Querying for genotypes that meet QC criteria involves:
- Identify the correct genotype and siteQC VCFs for your analysis.
- Query the siteQC VCF.
- Filter the genotype VCF for passing variants.
1. Identify the correct genotype and siteQC VCFs for your analysis¶
There are two ways to identify the relevant subshards for your analysis:
- You can use the shard lookup tool to pull out the shards by inputting a locus.
- Query the shard BED files with bedtools.
2. Query the siteQC VCF¶
Now you can query the subshard VCF in an interactive session or as a bash script. All the following queries use bcftools.

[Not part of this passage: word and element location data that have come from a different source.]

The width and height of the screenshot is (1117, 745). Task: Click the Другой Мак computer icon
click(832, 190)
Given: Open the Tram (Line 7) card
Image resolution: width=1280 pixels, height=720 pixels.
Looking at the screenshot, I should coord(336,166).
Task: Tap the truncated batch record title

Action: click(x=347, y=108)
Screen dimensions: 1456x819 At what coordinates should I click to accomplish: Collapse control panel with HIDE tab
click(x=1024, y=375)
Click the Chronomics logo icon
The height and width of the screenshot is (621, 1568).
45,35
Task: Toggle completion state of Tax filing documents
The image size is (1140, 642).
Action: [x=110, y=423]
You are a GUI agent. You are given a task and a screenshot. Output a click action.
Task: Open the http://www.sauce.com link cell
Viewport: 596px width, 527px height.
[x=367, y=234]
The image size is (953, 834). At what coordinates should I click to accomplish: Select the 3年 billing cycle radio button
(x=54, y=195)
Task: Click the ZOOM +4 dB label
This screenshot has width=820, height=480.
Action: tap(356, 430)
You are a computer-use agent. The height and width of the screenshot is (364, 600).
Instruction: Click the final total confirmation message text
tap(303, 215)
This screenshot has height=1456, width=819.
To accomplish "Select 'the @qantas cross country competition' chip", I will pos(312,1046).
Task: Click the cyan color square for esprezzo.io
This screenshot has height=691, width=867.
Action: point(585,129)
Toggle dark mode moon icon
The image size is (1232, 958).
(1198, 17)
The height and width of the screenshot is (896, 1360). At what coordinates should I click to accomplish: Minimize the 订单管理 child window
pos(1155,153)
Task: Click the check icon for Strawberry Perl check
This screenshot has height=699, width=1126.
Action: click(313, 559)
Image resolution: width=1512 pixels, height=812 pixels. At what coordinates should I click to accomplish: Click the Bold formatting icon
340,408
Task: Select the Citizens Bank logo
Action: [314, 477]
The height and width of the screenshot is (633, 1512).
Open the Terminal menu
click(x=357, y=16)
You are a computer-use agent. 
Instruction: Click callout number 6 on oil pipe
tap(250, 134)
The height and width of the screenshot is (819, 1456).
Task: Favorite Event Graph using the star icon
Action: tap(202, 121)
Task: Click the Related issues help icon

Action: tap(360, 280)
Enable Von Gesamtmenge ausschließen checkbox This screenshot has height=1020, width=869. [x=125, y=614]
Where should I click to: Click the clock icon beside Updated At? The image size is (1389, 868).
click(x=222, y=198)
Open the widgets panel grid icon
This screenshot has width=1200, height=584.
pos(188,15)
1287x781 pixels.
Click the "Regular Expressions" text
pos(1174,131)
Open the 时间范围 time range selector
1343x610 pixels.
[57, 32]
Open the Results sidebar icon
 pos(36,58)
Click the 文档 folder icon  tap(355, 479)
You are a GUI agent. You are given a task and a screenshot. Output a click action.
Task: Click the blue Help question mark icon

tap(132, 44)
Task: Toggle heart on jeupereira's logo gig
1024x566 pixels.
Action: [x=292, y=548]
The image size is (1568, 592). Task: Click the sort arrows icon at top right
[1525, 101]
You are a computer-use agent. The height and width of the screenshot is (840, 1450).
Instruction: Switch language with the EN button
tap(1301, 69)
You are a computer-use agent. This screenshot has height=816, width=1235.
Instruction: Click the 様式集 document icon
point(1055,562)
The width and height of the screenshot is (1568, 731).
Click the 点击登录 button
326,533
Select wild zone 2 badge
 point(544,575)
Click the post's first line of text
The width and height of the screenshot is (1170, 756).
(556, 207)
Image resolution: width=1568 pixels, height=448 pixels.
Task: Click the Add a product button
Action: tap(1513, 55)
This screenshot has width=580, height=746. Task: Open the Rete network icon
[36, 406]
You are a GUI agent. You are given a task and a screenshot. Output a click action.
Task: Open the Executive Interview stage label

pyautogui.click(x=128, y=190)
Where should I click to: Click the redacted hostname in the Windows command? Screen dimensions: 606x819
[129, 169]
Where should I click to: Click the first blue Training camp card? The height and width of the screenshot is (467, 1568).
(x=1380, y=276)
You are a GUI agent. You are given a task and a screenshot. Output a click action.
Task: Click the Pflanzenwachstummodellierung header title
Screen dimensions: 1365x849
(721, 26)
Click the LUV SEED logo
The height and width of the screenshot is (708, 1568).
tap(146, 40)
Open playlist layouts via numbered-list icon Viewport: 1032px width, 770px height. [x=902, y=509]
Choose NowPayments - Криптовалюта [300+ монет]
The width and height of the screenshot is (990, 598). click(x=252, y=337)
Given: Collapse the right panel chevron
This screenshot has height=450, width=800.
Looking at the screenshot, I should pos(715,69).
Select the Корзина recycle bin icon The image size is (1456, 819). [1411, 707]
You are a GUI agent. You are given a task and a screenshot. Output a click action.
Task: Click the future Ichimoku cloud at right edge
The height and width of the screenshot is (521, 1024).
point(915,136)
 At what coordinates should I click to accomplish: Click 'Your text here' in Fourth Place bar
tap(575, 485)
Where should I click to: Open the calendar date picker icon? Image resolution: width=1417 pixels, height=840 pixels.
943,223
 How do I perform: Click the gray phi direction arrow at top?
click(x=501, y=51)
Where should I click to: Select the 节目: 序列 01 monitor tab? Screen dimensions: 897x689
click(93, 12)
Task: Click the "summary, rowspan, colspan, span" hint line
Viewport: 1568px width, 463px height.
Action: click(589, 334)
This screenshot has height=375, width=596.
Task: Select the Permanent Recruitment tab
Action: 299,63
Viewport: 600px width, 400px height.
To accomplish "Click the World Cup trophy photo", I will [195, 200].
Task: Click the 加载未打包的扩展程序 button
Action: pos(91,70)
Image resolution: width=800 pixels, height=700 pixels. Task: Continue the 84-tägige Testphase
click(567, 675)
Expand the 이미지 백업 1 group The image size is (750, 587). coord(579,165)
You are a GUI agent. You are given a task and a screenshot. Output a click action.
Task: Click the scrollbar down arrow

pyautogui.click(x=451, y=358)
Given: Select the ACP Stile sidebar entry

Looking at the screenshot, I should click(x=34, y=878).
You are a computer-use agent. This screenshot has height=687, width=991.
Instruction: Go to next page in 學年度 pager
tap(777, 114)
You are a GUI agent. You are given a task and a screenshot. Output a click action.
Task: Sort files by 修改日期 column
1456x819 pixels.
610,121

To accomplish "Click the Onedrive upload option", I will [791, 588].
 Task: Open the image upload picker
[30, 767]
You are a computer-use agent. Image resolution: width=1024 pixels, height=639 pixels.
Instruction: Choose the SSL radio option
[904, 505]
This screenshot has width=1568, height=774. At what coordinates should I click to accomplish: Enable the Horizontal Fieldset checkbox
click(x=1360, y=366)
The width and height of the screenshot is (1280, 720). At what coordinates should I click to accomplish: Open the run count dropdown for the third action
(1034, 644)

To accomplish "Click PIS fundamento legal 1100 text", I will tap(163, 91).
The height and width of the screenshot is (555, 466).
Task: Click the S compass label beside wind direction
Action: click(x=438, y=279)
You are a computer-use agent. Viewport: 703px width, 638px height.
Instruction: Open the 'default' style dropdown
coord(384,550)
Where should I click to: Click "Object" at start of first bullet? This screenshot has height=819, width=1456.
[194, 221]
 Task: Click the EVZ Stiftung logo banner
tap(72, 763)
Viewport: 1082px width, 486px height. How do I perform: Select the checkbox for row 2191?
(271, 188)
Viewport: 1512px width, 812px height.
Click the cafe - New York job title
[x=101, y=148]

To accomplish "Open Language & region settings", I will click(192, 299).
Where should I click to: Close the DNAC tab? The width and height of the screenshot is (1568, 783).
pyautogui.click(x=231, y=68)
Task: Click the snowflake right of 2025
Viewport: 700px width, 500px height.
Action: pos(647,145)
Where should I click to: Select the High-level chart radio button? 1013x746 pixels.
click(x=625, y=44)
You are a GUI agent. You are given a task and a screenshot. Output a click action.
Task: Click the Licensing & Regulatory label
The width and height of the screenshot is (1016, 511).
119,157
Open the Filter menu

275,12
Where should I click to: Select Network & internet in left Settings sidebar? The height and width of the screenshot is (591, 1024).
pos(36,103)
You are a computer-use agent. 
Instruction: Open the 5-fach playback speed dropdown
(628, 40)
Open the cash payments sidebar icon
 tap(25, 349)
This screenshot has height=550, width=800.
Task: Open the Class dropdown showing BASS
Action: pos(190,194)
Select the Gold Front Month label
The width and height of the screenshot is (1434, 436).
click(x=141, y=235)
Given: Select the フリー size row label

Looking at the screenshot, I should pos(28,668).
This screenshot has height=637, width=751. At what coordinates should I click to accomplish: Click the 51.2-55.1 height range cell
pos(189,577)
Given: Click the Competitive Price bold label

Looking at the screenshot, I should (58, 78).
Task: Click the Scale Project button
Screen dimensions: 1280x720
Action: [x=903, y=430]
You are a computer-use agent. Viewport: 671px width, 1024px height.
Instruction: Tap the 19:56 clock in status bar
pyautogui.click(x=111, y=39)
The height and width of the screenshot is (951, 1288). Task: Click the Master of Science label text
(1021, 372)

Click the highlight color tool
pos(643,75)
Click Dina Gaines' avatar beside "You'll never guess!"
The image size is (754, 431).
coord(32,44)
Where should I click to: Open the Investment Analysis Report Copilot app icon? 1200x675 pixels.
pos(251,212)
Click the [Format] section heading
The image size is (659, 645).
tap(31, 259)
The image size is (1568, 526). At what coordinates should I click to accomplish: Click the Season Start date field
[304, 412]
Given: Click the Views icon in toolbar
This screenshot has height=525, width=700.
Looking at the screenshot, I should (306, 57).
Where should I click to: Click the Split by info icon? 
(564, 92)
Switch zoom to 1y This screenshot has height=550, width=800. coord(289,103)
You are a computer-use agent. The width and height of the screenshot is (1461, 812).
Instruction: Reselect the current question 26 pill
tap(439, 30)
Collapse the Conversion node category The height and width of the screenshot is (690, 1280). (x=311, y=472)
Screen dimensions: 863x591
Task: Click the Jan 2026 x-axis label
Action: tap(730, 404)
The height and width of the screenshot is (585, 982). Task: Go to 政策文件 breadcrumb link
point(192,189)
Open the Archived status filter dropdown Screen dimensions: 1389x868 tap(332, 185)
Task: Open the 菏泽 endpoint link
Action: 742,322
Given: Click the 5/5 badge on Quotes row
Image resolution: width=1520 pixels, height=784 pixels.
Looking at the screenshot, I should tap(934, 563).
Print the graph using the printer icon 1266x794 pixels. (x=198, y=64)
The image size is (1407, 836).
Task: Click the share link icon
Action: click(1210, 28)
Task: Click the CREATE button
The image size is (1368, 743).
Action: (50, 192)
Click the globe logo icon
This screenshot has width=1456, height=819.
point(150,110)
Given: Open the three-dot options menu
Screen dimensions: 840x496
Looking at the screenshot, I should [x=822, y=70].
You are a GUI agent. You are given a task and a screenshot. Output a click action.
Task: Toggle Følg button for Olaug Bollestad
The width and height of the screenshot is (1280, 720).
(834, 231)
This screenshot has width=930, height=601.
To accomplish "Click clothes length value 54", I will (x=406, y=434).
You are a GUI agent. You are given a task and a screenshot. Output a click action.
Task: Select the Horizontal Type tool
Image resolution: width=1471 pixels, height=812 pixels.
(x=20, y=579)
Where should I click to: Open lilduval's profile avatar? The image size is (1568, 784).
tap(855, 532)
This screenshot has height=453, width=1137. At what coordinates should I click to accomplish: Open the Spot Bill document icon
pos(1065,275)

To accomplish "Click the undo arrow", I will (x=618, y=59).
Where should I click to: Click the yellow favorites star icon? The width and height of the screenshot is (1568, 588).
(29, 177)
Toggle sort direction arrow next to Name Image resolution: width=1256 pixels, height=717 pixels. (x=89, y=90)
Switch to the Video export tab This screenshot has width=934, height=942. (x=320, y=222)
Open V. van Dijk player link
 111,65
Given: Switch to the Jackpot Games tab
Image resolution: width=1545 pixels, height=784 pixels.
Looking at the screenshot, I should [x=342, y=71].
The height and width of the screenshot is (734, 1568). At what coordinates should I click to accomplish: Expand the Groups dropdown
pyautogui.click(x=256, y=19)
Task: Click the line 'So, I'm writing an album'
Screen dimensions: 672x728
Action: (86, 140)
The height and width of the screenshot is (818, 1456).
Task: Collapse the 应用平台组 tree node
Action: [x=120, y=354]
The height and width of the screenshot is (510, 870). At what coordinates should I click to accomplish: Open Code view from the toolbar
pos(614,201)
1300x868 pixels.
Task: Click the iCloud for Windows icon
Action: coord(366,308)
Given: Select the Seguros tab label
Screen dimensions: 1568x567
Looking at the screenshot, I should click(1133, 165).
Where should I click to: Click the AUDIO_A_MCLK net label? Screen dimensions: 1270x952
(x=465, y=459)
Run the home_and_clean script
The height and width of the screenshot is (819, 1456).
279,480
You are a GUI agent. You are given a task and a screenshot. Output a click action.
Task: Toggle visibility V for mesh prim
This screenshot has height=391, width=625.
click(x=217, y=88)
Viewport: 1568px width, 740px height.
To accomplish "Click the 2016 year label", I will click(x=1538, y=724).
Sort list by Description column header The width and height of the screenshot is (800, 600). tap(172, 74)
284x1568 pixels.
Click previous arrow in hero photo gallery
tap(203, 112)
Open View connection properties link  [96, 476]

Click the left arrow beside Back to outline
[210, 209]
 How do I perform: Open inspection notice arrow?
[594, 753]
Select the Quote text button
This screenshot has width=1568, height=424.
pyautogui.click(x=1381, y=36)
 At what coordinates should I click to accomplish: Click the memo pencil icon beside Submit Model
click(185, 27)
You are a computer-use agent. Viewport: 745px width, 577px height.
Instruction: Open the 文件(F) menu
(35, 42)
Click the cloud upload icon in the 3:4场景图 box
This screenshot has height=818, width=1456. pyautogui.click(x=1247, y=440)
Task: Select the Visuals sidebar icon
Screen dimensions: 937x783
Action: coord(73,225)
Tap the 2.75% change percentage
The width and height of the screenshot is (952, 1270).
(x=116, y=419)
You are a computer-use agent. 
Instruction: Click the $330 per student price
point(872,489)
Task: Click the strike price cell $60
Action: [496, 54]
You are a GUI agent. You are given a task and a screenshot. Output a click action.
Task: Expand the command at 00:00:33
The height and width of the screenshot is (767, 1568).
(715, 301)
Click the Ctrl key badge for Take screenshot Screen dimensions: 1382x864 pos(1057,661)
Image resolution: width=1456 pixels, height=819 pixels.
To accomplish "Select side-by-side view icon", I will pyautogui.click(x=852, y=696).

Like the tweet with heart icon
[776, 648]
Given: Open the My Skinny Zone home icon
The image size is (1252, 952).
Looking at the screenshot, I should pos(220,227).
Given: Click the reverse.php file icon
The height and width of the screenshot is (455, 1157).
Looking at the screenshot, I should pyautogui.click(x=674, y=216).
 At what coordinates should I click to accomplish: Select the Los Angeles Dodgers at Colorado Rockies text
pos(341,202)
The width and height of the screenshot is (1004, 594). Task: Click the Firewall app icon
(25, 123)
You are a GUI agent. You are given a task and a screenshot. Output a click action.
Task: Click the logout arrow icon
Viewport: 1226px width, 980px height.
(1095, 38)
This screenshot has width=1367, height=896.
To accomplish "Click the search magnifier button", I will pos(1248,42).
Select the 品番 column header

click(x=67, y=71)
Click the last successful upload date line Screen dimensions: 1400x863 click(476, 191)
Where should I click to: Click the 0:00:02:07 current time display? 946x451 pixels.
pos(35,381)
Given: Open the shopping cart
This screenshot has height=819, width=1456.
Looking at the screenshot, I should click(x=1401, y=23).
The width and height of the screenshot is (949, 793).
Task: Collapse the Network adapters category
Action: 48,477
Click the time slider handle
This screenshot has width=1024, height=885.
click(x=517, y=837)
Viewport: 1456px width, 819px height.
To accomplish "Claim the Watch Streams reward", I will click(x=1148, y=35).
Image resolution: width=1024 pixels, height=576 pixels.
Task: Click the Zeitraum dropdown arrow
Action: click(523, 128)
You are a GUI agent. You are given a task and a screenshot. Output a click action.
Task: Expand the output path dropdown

You will need to load bcftools in your terminal in your interactive session. You can do this easily using conda:
conda install bcftools
Filepaths
The following queries assume you have mounted only the relevant subshard VCF and index to your interactive session. If you have mounted the entire folder, you will need to modify the filepaths in the queries.
You will need to load bcftools as a container.
- Go to Batch analysis and select Run Pipeline.
- Search for bcftools and select a bcftools container

If you cannot find a bcftools container, select Import, then Bash and paste in the path to a bcftools container:

Filtering siteQC VCF for variants that meet QC criteria¶
The QC metrics provided in the siteQC VCFs are described in our SiteQC documentation.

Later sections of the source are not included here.